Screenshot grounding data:
+ + + + + + +
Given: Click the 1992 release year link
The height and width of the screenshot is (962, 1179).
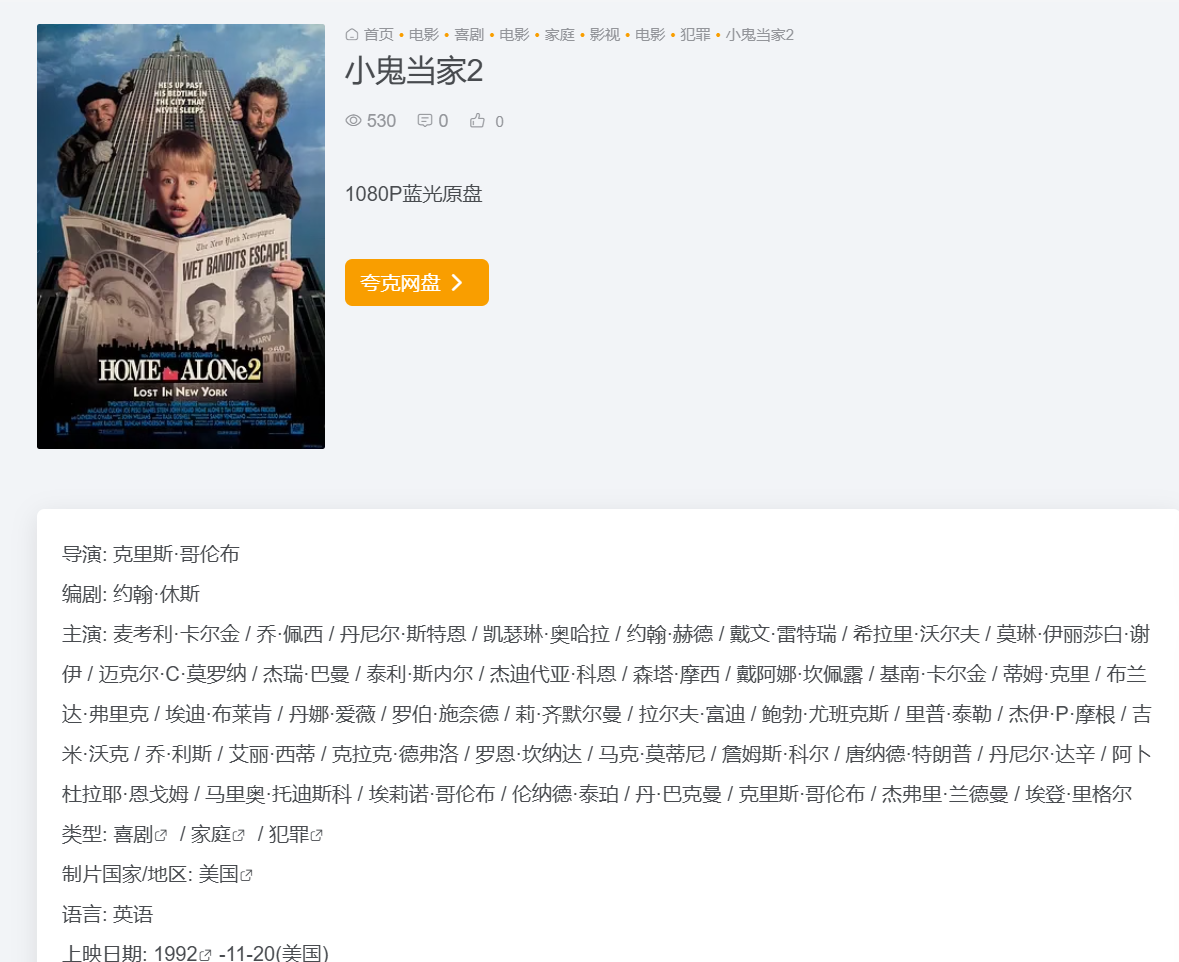Looking at the screenshot, I should click(x=176, y=954).
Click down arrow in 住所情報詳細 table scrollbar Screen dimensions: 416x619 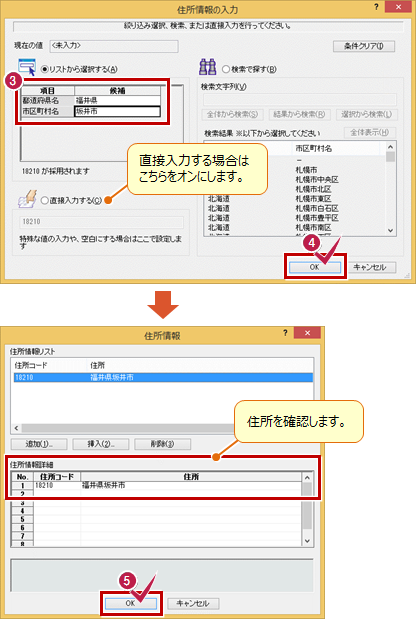(x=307, y=541)
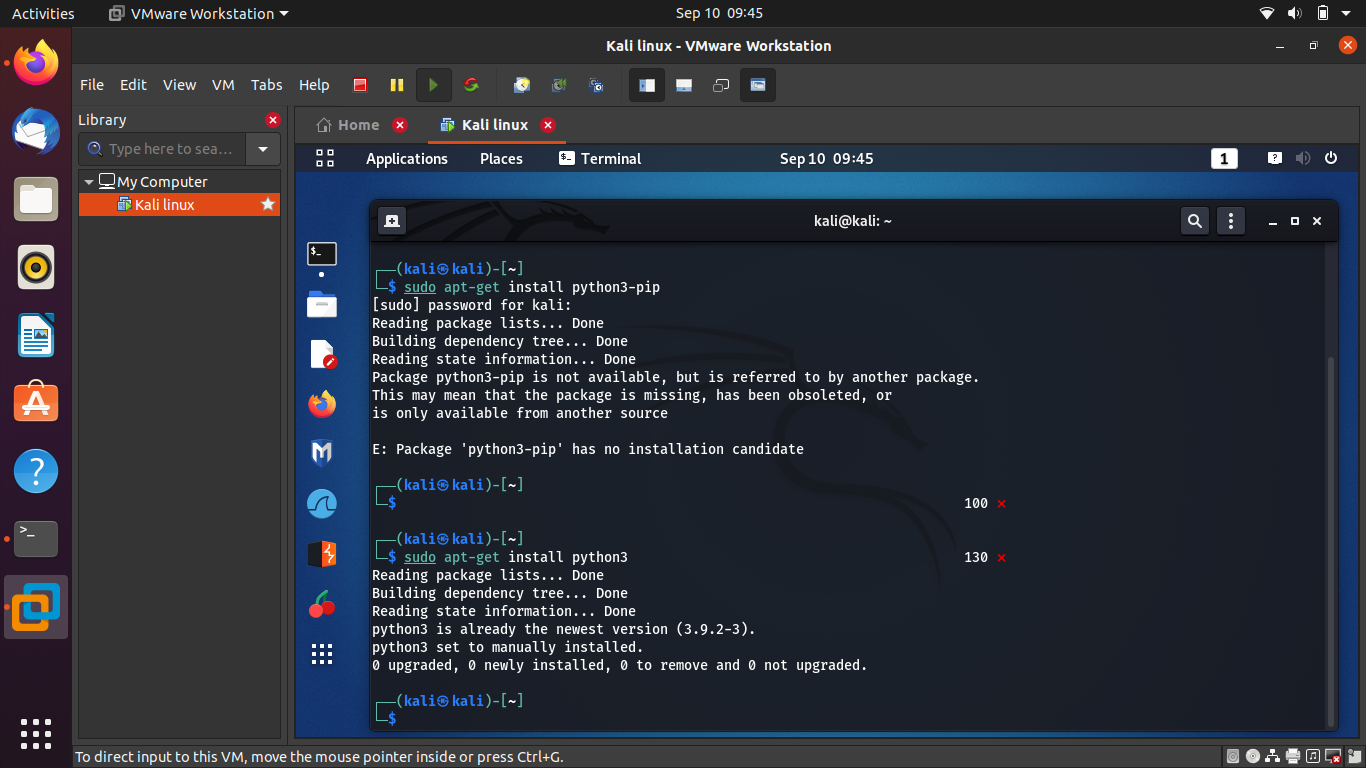
Task: Toggle the Kali linux favorite star
Action: (x=267, y=204)
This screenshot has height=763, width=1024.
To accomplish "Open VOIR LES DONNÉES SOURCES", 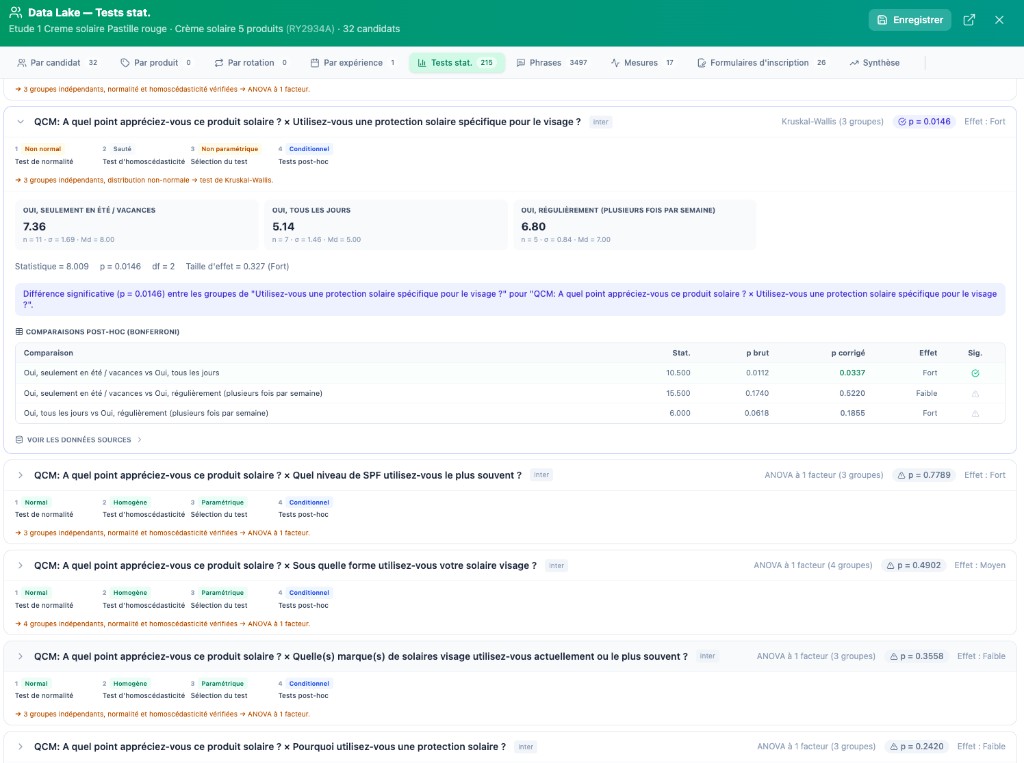I will pyautogui.click(x=80, y=439).
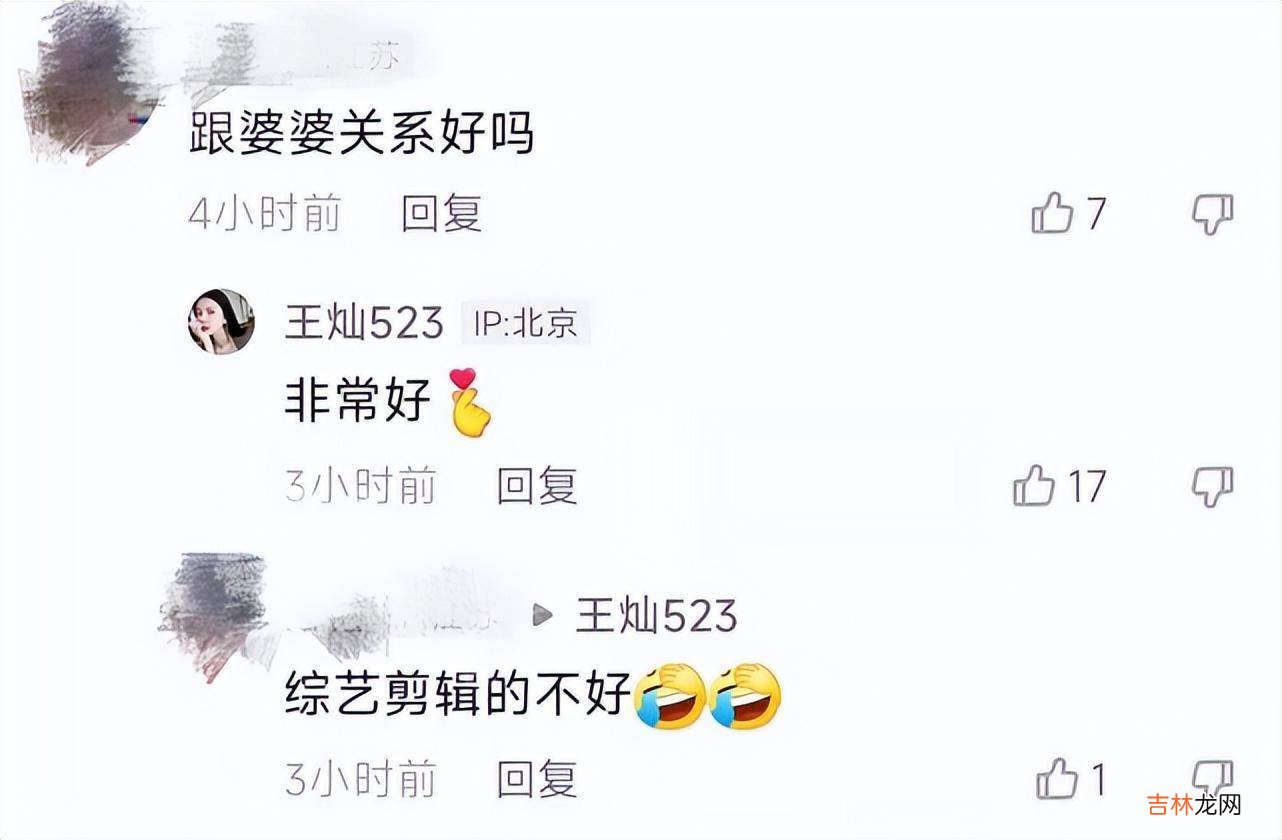Open the 吉林龙网 watermark logo
Screen dimensions: 1282x840
coord(1194,803)
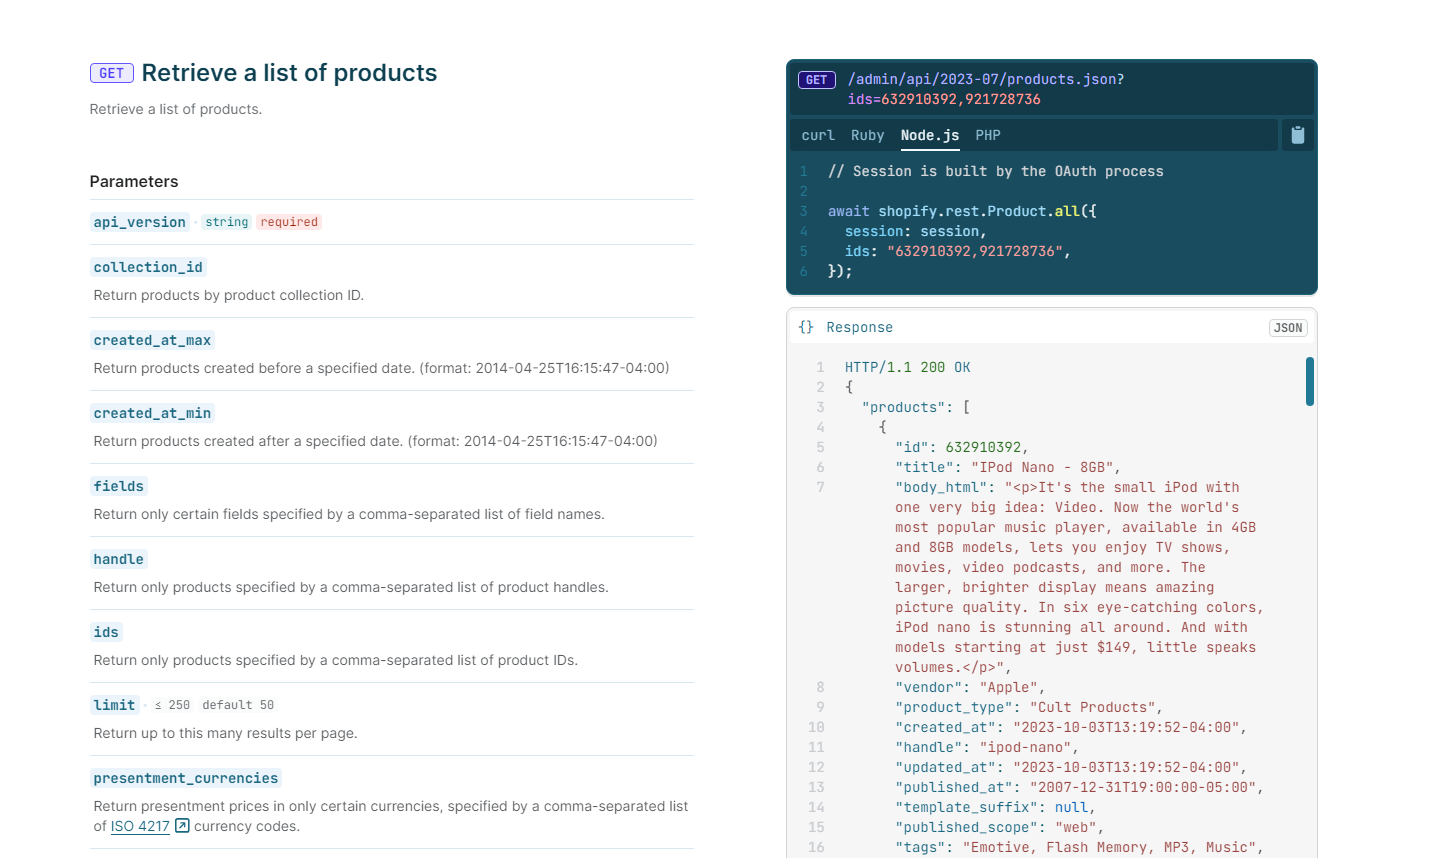Click the presentment_currencies parameter name
This screenshot has width=1435, height=858.
185,778

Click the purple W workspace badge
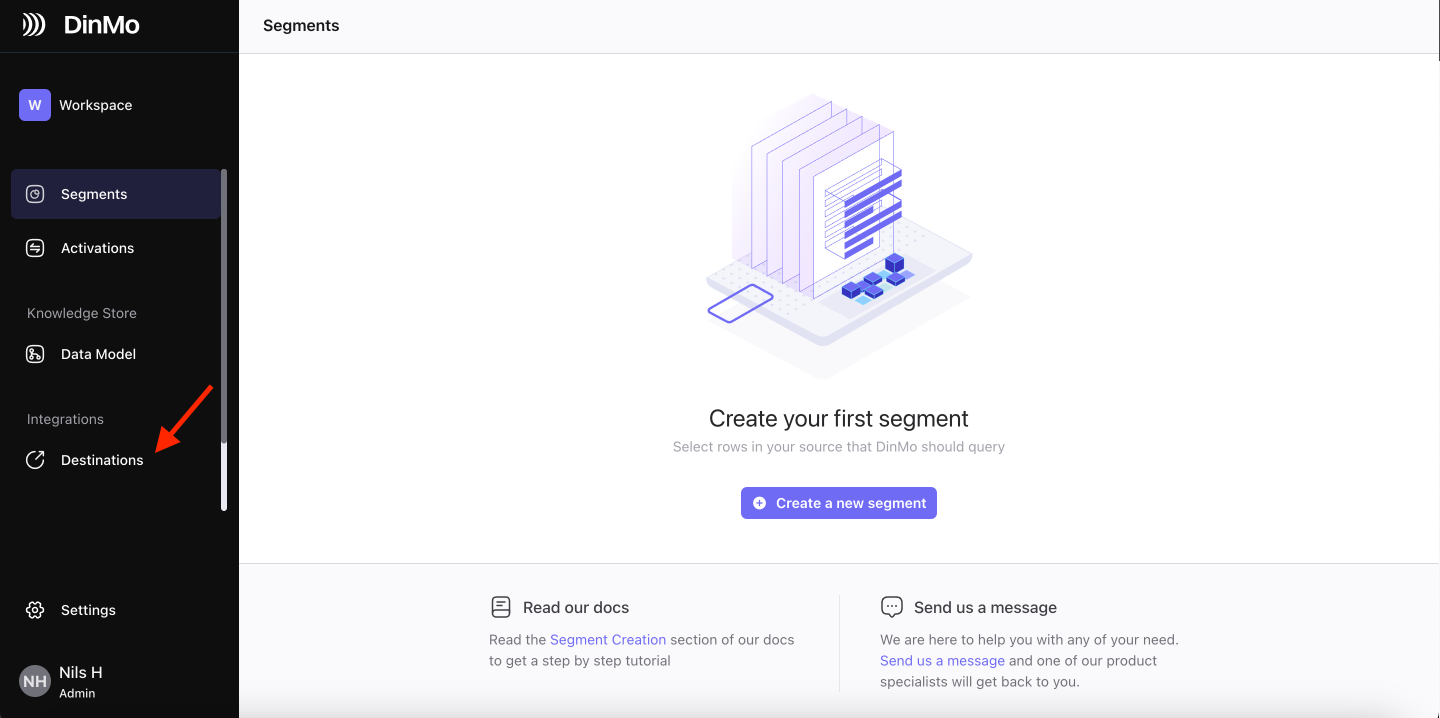point(35,105)
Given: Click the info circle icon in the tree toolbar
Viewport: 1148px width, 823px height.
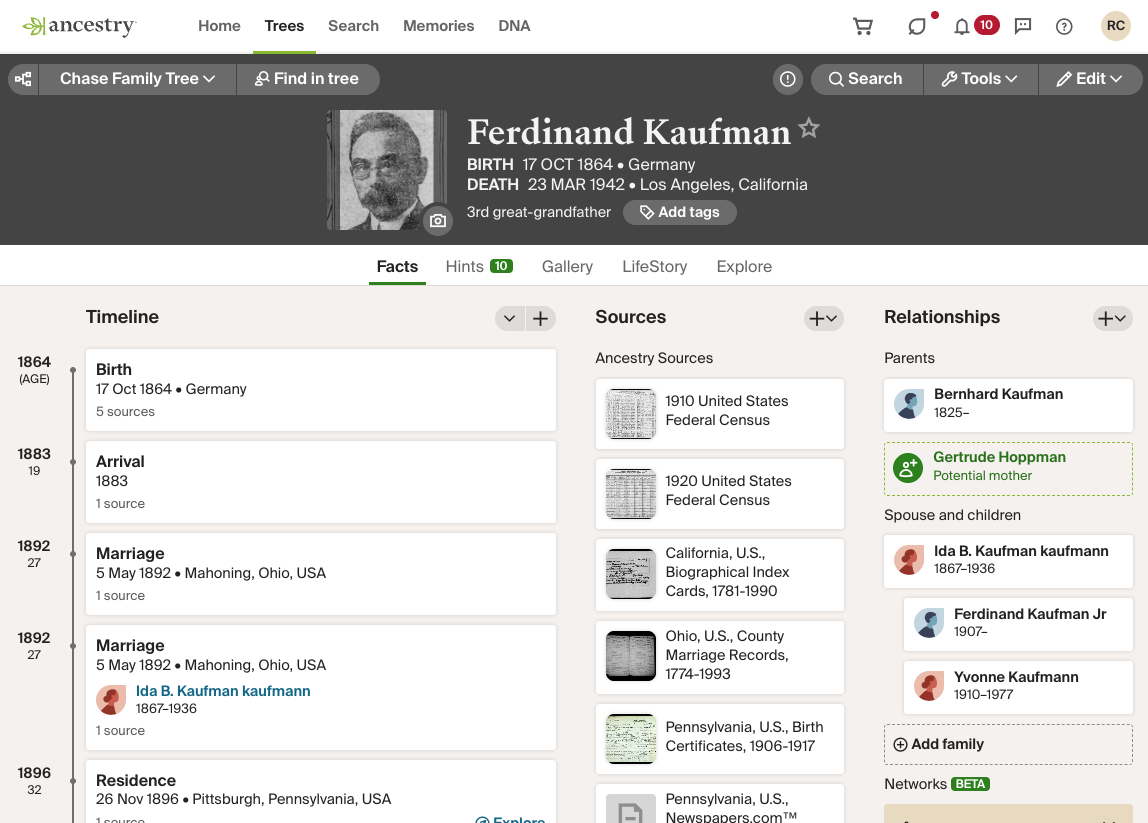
+ + + + + + +
[WORK TO COMPLETE] Scan the data above and copy every line with "Given" in it.

[ANSWER FOR THIS EXERCISE]
Given: Click the 1992 release year link
Given: Click the info circle icon in the tree toolbar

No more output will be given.